Extracted records –

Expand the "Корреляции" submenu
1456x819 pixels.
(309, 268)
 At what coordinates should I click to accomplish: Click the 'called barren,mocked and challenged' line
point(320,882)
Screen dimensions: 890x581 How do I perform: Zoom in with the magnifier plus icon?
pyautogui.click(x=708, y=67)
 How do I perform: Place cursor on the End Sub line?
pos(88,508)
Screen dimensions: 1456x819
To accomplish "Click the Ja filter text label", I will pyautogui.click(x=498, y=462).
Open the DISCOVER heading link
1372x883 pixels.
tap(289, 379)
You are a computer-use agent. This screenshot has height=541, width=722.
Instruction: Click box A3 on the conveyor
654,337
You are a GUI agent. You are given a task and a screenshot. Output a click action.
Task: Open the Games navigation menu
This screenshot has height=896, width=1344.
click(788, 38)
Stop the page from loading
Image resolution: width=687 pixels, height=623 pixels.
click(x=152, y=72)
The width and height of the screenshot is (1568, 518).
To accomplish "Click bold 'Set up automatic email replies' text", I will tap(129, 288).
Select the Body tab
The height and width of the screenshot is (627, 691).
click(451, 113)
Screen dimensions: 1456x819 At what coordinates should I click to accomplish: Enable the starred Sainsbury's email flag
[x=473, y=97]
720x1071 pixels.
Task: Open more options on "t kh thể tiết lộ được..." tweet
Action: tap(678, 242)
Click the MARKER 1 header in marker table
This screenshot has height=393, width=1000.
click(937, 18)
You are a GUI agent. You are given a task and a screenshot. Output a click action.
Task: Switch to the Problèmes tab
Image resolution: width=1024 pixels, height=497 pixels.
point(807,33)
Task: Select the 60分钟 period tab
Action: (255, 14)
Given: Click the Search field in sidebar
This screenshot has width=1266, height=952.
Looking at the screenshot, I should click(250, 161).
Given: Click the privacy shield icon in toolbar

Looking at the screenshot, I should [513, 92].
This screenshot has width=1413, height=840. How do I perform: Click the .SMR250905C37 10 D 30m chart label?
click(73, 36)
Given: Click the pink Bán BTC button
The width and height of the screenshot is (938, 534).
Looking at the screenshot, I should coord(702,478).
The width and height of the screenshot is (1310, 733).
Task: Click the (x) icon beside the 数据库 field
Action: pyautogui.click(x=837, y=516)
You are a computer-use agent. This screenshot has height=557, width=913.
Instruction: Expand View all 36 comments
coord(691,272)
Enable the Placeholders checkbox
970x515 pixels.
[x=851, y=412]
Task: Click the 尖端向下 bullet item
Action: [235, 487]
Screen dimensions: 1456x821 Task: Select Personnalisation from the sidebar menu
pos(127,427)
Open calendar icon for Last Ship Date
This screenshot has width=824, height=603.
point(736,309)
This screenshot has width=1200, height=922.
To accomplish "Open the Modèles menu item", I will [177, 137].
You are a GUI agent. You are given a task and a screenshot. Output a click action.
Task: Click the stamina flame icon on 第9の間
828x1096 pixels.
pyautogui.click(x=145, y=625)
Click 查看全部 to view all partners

Task goal –
Reproduce all the items above, replacing "GUI agent" with "GUI assistant" wherever it appears and leaving everything else untouched.

Full solution –
Expand the "Корреляции" submenu
1456x819 pixels.
(309, 268)
 At what coordinates should I click to accomplish: Click the 'called barren,mocked and challenged' line
point(320,882)
Screen dimensions: 890x581 How do I perform: Zoom in with the magnifier plus icon?
pyautogui.click(x=708, y=67)
 How do I perform: Place cursor on the End Sub line?
pos(88,508)
Screen dimensions: 1456x819
To accomplish "Click the Ja filter text label", I will pyautogui.click(x=498, y=462).
Open the DISCOVER heading link
1372x883 pixels.
tap(289, 379)
You are a computer-use agent. This screenshot has height=541, width=722.
Instruction: Click box A3 on the conveyor
654,337
You are a GUI assistant. You are given a task and a screenshot. Output a click action.
Task: Open the Games navigation menu
This screenshot has height=896, width=1344.
click(788, 38)
Stop the page from loading
Image resolution: width=687 pixels, height=623 pixels.
click(x=152, y=72)
The width and height of the screenshot is (1568, 518).
To accomplish "Click bold 'Set up automatic email replies' text", I will tap(129, 288).
Select the Body tab
The height and width of the screenshot is (627, 691).
click(451, 113)
Screen dimensions: 1456x819 At what coordinates should I click to accomplish: Enable the starred Sainsbury's email flag
[x=473, y=97]
720x1071 pixels.
Task: Open more options on "t kh thể tiết lộ được..." tweet
Action: tap(678, 242)
Click the MARKER 1 header in marker table
This screenshot has height=393, width=1000.
click(937, 18)
You are a GUI assistant. You are given a task and a screenshot. Output a click action.
Task: Switch to the Problèmes tab
Image resolution: width=1024 pixels, height=497 pixels.
point(807,33)
Task: Select the 60分钟 period tab
Action: (255, 14)
Given: Click the Search field in sidebar
This screenshot has width=1266, height=952.
Looking at the screenshot, I should click(250, 161).
Given: Click the privacy shield icon in toolbar

Looking at the screenshot, I should [513, 92].
This screenshot has width=1413, height=840. How do I perform: Click the .SMR250905C37 10 D 30m chart label?
click(73, 36)
Given: Click the pink Bán BTC button
The width and height of the screenshot is (938, 534).
Looking at the screenshot, I should coord(702,478).
The width and height of the screenshot is (1310, 733).
Task: Click the (x) icon beside the 数据库 field
Action: pyautogui.click(x=837, y=516)
You are a computer-use agent. This screenshot has height=557, width=913.
Instruction: Expand View all 36 comments
coord(691,272)
Enable the Placeholders checkbox
970x515 pixels.
[x=851, y=412]
Task: Click the 尖端向下 bullet item
Action: [235, 487]
Screen dimensions: 1456x821 Task: Select Personnalisation from the sidebar menu
pos(127,427)
Open calendar icon for Last Ship Date
This screenshot has width=824, height=603.
point(736,309)
This screenshot has width=1200, height=922.
To accomplish "Open the Modèles menu item", I will [177, 137].
You are a GUI assistant. You are given a task and a screenshot. Output a click action.
Task: Click the stamina flame icon on 第9の間
828x1096 pixels.
pyautogui.click(x=145, y=625)
Click 查看全部 to view all partners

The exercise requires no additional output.